◆ Task instructions:
When you have read the listing, copy all of it without any change.
------ Listed records
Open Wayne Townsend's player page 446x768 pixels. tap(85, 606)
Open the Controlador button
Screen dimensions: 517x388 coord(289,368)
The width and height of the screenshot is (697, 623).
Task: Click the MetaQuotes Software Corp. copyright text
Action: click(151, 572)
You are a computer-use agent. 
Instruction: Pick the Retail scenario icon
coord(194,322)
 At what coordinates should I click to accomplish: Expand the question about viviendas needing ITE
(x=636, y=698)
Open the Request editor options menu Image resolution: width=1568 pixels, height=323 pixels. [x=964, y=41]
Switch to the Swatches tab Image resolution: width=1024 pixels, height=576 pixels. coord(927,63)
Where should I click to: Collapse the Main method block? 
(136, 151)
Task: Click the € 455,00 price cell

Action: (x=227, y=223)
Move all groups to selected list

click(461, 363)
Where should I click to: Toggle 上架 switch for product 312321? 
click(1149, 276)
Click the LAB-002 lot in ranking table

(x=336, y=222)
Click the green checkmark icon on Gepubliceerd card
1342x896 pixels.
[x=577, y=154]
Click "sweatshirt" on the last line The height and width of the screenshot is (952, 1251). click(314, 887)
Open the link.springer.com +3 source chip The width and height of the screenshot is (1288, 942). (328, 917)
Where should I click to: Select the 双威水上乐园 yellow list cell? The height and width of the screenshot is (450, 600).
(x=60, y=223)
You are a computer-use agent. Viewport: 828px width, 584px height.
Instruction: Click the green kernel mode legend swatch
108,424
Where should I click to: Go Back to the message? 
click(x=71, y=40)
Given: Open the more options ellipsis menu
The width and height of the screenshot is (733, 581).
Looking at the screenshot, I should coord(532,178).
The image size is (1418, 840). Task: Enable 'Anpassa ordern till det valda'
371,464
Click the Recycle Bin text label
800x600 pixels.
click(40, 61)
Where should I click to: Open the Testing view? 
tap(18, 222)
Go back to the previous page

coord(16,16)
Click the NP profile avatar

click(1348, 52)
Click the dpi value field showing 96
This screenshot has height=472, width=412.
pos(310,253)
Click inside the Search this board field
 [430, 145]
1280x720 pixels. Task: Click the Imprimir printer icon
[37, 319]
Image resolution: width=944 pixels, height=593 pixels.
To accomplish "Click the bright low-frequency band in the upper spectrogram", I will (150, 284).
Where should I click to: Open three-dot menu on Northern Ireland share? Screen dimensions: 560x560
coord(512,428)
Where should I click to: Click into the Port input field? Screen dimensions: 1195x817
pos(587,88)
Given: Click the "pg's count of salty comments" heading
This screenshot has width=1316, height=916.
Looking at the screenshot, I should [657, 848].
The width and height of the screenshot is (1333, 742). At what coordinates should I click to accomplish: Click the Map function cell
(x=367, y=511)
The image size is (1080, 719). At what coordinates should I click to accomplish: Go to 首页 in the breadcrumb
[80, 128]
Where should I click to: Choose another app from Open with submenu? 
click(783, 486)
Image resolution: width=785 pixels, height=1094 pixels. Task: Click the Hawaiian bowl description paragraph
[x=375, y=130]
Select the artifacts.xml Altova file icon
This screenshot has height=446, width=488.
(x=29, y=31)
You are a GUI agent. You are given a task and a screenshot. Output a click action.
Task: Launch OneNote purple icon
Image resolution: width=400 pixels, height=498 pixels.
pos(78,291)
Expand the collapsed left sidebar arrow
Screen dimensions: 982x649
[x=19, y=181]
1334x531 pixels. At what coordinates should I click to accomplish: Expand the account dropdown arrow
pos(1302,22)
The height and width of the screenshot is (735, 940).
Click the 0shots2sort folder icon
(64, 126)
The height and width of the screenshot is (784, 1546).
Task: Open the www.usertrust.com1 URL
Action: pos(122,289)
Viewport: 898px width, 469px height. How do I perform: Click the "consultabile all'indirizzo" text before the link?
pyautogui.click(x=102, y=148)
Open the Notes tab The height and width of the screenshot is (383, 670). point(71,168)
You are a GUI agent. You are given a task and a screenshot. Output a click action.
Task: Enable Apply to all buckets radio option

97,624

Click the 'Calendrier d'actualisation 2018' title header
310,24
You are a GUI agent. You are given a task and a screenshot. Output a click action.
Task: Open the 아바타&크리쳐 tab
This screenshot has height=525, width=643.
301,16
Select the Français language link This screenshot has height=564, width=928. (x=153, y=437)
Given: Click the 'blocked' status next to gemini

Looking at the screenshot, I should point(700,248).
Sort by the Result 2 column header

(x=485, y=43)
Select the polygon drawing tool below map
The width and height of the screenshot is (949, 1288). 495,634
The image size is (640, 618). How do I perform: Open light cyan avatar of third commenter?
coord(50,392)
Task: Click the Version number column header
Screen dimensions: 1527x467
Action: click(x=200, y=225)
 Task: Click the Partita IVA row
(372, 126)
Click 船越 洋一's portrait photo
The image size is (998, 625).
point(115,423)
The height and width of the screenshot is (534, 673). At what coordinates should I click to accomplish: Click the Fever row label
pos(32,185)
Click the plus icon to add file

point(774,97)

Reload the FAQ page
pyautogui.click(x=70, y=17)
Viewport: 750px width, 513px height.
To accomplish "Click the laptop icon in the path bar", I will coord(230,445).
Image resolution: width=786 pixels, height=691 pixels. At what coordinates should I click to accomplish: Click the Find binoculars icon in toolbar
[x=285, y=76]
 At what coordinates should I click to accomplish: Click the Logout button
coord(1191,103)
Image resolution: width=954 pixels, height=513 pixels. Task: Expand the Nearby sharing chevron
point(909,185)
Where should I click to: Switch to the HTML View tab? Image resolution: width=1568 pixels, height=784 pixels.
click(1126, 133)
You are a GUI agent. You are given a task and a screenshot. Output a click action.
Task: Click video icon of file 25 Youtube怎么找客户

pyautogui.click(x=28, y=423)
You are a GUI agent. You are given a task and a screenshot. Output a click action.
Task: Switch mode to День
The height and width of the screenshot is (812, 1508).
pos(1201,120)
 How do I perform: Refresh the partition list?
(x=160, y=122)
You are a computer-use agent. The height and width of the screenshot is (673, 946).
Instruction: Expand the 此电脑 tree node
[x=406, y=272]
------------
◆ Result for this exercise:
Open Wayne Townsend's player page 446x768 pixels. tap(85, 606)
Open the Controlador button
Screen dimensions: 517x388 coord(289,368)
The width and height of the screenshot is (697, 623).
Task: Click the MetaQuotes Software Corp. copyright text
Action: click(151, 572)
You are a computer-use agent. 
Instruction: Pick the Retail scenario icon
coord(194,322)
 At what coordinates should I click to accomplish: Expand the question about viviendas needing ITE
(x=636, y=698)
Open the Request editor options menu Image resolution: width=1568 pixels, height=323 pixels. [x=964, y=41]
Switch to the Swatches tab Image resolution: width=1024 pixels, height=576 pixels. coord(927,63)
Where should I click to: Collapse the Main method block? 
(136, 151)
Task: Click the € 455,00 price cell

Action: (x=227, y=223)
Move all groups to selected list

click(461, 363)
Where should I click to: Toggle 上架 switch for product 312321? 
click(1149, 276)
Click the LAB-002 lot in ranking table

(x=336, y=222)
Click the green checkmark icon on Gepubliceerd card
1342x896 pixels.
[x=577, y=154]
Click "sweatshirt" on the last line The height and width of the screenshot is (952, 1251). click(314, 887)
Open the link.springer.com +3 source chip The width and height of the screenshot is (1288, 942). (328, 917)
Where should I click to: Select the 双威水上乐园 yellow list cell? The height and width of the screenshot is (450, 600).
(x=60, y=223)
You are a computer-use agent. Viewport: 828px width, 584px height.
Instruction: Click the green kernel mode legend swatch
108,424
Where should I click to: Go Back to the message? 
click(x=71, y=40)
Given: Open the more options ellipsis menu
The width and height of the screenshot is (733, 581).
Looking at the screenshot, I should coord(532,178).
The image size is (1418, 840). Task: Enable 'Anpassa ordern till det valda'
371,464
Click the Recycle Bin text label
800x600 pixels.
click(40, 61)
Where should I click to: Open the Testing view? 
tap(18, 222)
Go back to the previous page

coord(16,16)
Click the NP profile avatar

click(1348, 52)
Click the dpi value field showing 96
This screenshot has height=472, width=412.
pos(310,253)
Click inside the Search this board field
 [430, 145]
1280x720 pixels. Task: Click the Imprimir printer icon
[37, 319]
Image resolution: width=944 pixels, height=593 pixels.
To accomplish "Click the bright low-frequency band in the upper spectrogram", I will (150, 284).
Where should I click to: Open three-dot menu on Northern Ireland share? Screen dimensions: 560x560
coord(512,428)
Where should I click to: Click into the Port input field? Screen dimensions: 1195x817
pos(587,88)
Given: Click the "pg's count of salty comments" heading
This screenshot has width=1316, height=916.
Looking at the screenshot, I should [657, 848].
The width and height of the screenshot is (1333, 742). At what coordinates should I click to accomplish: Click the Map function cell
(x=367, y=511)
The image size is (1080, 719). At what coordinates should I click to accomplish: Go to 首页 in the breadcrumb
[80, 128]
Where should I click to: Choose another app from Open with submenu? 
click(783, 486)
Image resolution: width=785 pixels, height=1094 pixels. Task: Click the Hawaiian bowl description paragraph
[x=375, y=130]
Select the artifacts.xml Altova file icon
This screenshot has height=446, width=488.
(x=29, y=31)
You are a GUI agent. You are given a task and a screenshot. Output a click action.
Task: Launch OneNote purple icon
Image resolution: width=400 pixels, height=498 pixels.
pos(78,291)
Expand the collapsed left sidebar arrow
Screen dimensions: 982x649
[x=19, y=181]
1334x531 pixels. At what coordinates should I click to accomplish: Expand the account dropdown arrow
pos(1302,22)
The height and width of the screenshot is (735, 940).
Click the 0shots2sort folder icon
(64, 126)
The height and width of the screenshot is (784, 1546).
Task: Open the www.usertrust.com1 URL
Action: pos(122,289)
Viewport: 898px width, 469px height. How do I perform: Click the "consultabile all'indirizzo" text before the link?
pyautogui.click(x=102, y=148)
Open the Notes tab The height and width of the screenshot is (383, 670). point(71,168)
You are a GUI agent. You are given a task and a screenshot. Output a click action.
Task: Enable Apply to all buckets radio option

97,624

Click the 'Calendrier d'actualisation 2018' title header
310,24
You are a GUI agent. You are given a task and a screenshot. Output a click action.
Task: Open the 아바타&크리쳐 tab
This screenshot has height=525, width=643.
301,16
Select the Français language link This screenshot has height=564, width=928. (x=153, y=437)
Given: Click the 'blocked' status next to gemini

Looking at the screenshot, I should point(700,248).
Sort by the Result 2 column header

(x=485, y=43)
Select the polygon drawing tool below map
The width and height of the screenshot is (949, 1288). 495,634
The image size is (640, 618). How do I perform: Open light cyan avatar of third commenter?
coord(50,392)
Task: Click the Version number column header
Screen dimensions: 1527x467
Action: click(x=200, y=225)
 Task: Click the Partita IVA row
(372, 126)
Click 船越 洋一's portrait photo
The image size is (998, 625).
point(115,423)
The height and width of the screenshot is (534, 673). At what coordinates should I click to accomplish: Click the Fever row label
pos(32,185)
Click the plus icon to add file

point(774,97)

Reload the FAQ page
pyautogui.click(x=70, y=17)
Viewport: 750px width, 513px height.
To accomplish "Click the laptop icon in the path bar", I will coord(230,445).
Image resolution: width=786 pixels, height=691 pixels. At what coordinates should I click to accomplish: Click the Find binoculars icon in toolbar
[x=285, y=76]
 At what coordinates should I click to accomplish: Click the Logout button
coord(1191,103)
Image resolution: width=954 pixels, height=513 pixels. Task: Expand the Nearby sharing chevron
point(909,185)
Where should I click to: Switch to the HTML View tab? Image resolution: width=1568 pixels, height=784 pixels.
click(1126, 133)
You are a GUI agent. You are given a task and a screenshot. Output a click action.
Task: Click video icon of file 25 Youtube怎么找客户

pyautogui.click(x=28, y=423)
You are a GUI agent. You are given a task and a screenshot. Output a click action.
Task: Switch mode to День
The height and width of the screenshot is (812, 1508).
pos(1201,120)
 How do I perform: Refresh the partition list?
(x=160, y=122)
You are a computer-use agent. The height and width of the screenshot is (673, 946).
Instruction: Expand the 此电脑 tree node
[x=406, y=272]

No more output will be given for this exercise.